In der Wolf-Hammer-Serie habe ich mehr Platz in den einzelnen Episoden. Ich versuche jetzt, die Beschreibungen ausführlicher zu gestalten.

Schreiben Sie die Episoden nach Plan oder lassen Sie sich die Handlung spontan einfallen?

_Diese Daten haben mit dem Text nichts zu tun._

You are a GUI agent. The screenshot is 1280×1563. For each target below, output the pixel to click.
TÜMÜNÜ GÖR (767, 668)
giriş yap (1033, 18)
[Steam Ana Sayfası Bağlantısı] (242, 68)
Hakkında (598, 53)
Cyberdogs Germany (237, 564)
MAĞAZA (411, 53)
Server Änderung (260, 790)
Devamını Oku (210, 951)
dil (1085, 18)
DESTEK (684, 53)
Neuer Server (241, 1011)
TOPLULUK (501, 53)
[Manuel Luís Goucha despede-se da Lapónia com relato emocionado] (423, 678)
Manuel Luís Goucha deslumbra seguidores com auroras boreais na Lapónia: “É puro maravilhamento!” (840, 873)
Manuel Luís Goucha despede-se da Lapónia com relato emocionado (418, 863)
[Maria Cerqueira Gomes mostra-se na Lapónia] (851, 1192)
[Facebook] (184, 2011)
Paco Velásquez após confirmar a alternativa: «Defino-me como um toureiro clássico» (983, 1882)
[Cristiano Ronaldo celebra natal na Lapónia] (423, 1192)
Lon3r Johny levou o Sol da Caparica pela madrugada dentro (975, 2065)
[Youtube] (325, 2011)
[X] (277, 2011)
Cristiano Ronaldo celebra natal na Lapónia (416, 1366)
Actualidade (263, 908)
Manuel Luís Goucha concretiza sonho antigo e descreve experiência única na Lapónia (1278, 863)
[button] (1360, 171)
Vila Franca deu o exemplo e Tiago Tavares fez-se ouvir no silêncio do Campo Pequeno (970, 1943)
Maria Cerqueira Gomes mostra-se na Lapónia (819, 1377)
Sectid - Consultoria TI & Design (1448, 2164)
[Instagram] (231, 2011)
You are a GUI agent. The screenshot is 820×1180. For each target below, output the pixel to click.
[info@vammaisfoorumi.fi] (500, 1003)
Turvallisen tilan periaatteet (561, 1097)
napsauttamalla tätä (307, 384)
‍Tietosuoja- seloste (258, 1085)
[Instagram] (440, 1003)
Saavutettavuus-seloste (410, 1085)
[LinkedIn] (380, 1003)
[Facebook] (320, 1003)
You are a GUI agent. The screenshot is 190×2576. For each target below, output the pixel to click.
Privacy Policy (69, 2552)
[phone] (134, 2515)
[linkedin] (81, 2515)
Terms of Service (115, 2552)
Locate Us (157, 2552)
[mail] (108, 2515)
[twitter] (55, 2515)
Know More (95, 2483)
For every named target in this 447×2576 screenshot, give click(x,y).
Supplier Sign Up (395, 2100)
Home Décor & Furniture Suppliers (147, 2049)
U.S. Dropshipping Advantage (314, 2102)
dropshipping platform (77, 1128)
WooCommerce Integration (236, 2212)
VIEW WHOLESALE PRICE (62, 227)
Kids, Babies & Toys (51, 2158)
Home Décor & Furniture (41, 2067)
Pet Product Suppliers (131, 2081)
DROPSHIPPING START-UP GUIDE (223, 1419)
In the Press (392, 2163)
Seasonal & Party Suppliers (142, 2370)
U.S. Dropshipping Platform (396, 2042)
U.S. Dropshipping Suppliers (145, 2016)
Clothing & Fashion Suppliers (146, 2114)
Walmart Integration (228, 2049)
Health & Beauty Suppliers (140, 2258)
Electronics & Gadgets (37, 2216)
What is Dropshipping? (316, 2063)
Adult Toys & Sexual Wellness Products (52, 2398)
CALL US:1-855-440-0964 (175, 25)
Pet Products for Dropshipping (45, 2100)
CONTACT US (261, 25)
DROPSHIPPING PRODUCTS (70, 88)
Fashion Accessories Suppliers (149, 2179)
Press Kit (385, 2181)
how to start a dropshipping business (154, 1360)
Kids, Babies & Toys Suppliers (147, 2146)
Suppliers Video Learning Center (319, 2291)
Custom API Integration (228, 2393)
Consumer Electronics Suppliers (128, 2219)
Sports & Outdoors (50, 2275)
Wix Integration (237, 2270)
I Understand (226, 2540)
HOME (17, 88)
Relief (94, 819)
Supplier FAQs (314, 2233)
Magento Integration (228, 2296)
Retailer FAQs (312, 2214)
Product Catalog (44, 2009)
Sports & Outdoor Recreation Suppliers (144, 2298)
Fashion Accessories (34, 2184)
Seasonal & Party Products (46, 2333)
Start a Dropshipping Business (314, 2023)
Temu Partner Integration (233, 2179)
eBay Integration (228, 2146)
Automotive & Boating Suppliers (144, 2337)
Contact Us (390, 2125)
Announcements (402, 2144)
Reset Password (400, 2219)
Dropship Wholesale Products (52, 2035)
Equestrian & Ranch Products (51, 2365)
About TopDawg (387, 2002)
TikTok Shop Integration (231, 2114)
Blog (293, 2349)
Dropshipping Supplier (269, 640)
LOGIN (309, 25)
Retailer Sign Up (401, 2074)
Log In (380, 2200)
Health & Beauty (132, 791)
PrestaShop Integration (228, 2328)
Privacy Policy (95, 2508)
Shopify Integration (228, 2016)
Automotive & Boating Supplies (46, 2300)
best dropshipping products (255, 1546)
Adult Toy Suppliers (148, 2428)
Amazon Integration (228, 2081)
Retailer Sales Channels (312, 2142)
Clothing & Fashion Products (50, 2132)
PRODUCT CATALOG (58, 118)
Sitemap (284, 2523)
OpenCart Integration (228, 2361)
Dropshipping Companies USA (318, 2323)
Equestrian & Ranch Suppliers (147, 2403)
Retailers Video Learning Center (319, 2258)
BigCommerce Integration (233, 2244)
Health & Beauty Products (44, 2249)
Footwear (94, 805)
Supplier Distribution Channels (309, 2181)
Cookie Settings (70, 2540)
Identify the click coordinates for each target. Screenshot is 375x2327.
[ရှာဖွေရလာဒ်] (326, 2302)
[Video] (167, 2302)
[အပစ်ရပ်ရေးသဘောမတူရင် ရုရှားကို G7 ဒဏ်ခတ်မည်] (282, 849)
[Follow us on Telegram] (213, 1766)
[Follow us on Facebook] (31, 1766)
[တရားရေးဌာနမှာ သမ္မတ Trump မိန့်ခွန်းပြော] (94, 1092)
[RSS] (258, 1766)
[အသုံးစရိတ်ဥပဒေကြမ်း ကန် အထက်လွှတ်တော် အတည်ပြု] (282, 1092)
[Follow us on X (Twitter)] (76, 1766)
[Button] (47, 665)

Am besten schreibe ich, wenn mein Herz dabei ist. In meiner Erinnerung sind auch viele Szenen, die ich für die Krimis adaptiert habe. Der Plot ist bei einer Fortsetzungs-Geschichte zwar etwas unklar, aber bereits bei der Planung vorhanden. Ich vergleiche das gerne mit der Musik. Wenn ein Musiker etwa nur nach Noten spielt, kann es dauern, bis man die Melodie erkennt. Spielt aber jemand frei, so erkennt man die Melodie oft nach wenigen Sekunden.
Die Gestalt der Melodie ist es, die transportiert wird, in egal welcher Tonart. Und so gibt es auch eine Gestalt der Erzählung, auch wenn sie mündlich überliefert wird. So gesehen, reiht sich die Gestalt der Wolf-Hammer-Erzählungen ein in die Mythen der Welt.


Der Literaturblog LesenistGold bedankt sich für das Interview.